## Extracted text
Elon Musk said he believes that China is “on Team Humanity” and would be willing to work with the international community on common guidelines for artificial intelligence — a technology he described as “a civilizational risk.”
Representative Mike Gallagher, the Wisconsin Republican who took part in a Twitter Spaces discussion with Musk on Wednesday, was not so sure.
Musk, who recently returned from a trip to China, said he had warned top government officials there that digital super intelligence could try to take over their country.
The Tesla Inc. and SpaceX chief executive officer said while he recognizes that he has “some vested interests in China,” his impression was that Beijing “is definitely interested in working in a cooperative international framework regarding AI regulation.”
Gallagher questioned whether China has ever played a constructive role in existing global institutions. He said he sees the Chinese Communist Party as more on “Team Genocidal Communism,” citing the threat to Taiwan and the use of technology to control the Uighur population in western China.

## Records for finding displayed items
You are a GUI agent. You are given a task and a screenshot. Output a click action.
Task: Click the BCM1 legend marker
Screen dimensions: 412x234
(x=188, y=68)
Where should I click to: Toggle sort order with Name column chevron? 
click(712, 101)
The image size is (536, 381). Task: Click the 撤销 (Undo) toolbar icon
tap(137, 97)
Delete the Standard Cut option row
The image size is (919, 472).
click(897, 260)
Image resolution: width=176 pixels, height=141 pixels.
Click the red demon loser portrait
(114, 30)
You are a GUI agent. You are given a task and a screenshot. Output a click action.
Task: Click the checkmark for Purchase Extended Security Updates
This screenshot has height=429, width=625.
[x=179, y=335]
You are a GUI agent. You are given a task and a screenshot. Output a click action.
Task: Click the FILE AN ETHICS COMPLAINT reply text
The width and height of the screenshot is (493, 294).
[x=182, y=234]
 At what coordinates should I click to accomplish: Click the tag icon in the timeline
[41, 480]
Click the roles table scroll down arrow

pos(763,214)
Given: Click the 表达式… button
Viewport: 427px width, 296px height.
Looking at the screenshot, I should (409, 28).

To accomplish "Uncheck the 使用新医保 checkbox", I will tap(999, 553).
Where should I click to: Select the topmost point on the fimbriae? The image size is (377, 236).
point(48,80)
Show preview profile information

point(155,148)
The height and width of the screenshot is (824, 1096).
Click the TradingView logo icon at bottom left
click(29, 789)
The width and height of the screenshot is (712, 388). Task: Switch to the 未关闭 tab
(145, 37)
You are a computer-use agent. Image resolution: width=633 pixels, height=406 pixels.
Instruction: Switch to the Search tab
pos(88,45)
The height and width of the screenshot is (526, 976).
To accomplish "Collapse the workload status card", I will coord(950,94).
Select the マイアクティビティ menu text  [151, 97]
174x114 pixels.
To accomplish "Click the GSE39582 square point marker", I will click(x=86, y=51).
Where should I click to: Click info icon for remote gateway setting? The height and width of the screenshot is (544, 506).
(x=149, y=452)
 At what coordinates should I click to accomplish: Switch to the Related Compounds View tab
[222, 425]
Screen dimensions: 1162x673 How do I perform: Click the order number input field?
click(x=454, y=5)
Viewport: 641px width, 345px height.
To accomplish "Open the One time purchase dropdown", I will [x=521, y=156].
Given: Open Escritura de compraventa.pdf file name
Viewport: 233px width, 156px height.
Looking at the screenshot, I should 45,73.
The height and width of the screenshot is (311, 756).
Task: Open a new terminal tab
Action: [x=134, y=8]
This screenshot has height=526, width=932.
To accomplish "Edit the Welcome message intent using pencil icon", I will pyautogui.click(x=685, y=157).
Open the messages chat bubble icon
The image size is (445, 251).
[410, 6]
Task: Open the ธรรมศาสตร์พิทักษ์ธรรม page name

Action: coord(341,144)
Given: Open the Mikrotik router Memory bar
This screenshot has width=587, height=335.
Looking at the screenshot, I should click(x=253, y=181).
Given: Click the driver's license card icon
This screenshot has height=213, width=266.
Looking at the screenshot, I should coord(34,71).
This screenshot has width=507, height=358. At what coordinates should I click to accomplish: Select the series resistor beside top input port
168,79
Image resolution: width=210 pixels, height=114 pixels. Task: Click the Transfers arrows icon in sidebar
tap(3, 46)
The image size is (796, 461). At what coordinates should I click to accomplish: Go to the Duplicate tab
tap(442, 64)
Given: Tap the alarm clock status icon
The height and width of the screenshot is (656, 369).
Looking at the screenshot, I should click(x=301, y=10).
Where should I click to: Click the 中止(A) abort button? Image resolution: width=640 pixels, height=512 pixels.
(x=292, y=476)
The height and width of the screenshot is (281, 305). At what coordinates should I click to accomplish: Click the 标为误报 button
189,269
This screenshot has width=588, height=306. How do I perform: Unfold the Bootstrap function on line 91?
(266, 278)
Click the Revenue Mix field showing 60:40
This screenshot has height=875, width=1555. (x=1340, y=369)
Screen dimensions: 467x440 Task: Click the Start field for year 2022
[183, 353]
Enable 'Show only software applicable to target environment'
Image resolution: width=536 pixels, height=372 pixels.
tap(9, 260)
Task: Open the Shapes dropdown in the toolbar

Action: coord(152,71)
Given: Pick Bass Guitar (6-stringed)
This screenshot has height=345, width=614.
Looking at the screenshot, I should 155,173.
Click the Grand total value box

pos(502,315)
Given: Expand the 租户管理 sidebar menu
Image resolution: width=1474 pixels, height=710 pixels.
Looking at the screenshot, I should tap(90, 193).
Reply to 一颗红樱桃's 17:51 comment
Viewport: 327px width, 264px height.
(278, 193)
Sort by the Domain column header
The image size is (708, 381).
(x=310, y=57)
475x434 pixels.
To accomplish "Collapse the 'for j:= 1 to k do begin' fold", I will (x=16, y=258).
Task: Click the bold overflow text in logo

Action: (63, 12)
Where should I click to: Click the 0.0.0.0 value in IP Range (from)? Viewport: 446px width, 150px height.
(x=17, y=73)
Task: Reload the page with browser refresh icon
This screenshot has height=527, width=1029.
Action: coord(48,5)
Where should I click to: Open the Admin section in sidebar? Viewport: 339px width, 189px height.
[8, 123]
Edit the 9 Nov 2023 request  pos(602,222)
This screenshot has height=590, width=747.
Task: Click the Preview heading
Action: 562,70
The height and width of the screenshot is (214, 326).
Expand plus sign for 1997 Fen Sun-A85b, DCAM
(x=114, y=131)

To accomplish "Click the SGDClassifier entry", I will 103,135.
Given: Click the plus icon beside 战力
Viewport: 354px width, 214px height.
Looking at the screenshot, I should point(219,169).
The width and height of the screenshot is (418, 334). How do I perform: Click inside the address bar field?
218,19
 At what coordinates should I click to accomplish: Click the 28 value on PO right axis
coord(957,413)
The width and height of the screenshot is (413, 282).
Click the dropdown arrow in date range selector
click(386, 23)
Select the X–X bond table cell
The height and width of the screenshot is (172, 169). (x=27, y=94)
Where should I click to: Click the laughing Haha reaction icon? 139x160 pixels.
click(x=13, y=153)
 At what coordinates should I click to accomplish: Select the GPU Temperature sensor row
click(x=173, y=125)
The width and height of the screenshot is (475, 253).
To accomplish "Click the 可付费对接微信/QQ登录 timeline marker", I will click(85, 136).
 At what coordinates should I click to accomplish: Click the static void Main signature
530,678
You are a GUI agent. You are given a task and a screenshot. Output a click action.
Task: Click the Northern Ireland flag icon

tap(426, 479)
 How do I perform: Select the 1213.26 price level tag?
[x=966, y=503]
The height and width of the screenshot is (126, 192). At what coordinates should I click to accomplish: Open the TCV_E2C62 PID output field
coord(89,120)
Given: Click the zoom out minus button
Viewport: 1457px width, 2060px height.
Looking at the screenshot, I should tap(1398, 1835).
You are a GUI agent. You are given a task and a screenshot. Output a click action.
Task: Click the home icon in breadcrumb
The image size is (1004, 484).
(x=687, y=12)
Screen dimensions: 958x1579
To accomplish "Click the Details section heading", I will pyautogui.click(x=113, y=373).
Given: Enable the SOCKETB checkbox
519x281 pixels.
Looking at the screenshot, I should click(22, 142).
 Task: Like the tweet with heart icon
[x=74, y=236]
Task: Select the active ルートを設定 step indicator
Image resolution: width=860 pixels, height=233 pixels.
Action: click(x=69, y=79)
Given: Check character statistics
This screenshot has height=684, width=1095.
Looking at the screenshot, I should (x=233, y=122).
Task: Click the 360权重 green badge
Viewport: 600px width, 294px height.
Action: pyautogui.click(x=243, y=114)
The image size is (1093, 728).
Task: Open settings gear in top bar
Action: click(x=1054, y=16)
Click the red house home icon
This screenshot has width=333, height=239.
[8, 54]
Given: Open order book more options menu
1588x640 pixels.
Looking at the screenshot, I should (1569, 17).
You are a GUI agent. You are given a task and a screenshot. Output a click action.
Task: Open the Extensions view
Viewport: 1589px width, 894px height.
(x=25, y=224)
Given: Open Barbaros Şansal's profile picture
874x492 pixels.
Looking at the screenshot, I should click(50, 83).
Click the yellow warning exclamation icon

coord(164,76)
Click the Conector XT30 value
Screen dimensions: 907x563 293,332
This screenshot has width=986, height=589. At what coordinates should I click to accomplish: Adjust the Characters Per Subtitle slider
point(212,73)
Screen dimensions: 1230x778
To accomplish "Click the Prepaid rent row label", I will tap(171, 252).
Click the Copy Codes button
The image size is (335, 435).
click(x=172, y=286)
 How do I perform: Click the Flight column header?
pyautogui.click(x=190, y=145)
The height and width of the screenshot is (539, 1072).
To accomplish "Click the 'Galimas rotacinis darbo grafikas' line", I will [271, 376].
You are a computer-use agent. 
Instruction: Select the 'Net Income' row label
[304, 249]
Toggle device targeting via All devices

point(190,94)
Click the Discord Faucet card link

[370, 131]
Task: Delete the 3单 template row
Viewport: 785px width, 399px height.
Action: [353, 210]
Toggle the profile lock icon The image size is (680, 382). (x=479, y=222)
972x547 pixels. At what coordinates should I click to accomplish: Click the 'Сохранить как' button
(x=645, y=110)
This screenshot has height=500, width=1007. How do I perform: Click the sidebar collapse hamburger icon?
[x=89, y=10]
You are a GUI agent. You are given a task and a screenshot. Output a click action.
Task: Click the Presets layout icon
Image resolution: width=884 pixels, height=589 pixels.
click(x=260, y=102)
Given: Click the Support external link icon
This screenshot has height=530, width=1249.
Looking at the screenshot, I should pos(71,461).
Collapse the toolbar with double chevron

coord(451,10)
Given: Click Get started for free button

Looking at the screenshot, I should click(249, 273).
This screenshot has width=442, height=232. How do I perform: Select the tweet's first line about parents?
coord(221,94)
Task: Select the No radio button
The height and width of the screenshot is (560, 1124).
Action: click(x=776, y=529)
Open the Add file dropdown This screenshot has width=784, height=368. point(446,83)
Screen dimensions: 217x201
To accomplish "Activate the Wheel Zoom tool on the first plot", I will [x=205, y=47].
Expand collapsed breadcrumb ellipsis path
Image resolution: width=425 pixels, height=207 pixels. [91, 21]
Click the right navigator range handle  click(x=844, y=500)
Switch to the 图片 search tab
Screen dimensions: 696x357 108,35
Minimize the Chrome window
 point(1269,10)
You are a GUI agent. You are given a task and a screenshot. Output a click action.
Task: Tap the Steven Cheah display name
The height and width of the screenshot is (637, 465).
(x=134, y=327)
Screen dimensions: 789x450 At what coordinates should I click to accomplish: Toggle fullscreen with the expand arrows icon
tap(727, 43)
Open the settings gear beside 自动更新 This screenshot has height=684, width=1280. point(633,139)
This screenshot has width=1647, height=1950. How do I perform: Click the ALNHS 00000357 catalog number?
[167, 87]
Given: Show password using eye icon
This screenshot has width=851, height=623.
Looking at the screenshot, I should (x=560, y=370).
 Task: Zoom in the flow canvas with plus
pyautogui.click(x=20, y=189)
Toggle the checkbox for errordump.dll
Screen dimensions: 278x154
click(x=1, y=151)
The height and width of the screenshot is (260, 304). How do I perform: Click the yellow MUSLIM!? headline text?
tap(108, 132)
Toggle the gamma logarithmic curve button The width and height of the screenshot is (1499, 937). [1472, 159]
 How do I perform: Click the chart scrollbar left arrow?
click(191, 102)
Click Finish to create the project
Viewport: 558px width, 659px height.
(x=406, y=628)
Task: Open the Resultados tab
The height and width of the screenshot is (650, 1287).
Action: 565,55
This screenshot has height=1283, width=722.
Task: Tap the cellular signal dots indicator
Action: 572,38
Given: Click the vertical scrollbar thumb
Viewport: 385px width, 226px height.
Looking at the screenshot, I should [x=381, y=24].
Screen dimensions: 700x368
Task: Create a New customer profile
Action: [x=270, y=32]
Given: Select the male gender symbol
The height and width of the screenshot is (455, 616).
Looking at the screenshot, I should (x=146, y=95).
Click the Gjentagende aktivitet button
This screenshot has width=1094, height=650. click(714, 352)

## Goals
1 - In the Musk article, which Wisconsin Republican took part in the Twitter Spaces discussion with Musk?
2 - Please quote everything in the Musk article from "Musk, who recently" down to "over their country.".
This listing has no connection to the Musk article.

## Answers for the exercise
1 - Representative Mike Gallagher

2 -
Musk, who recently returned from a trip to China, said he had warned top government officials there that digital super intelligence could try to take over their country.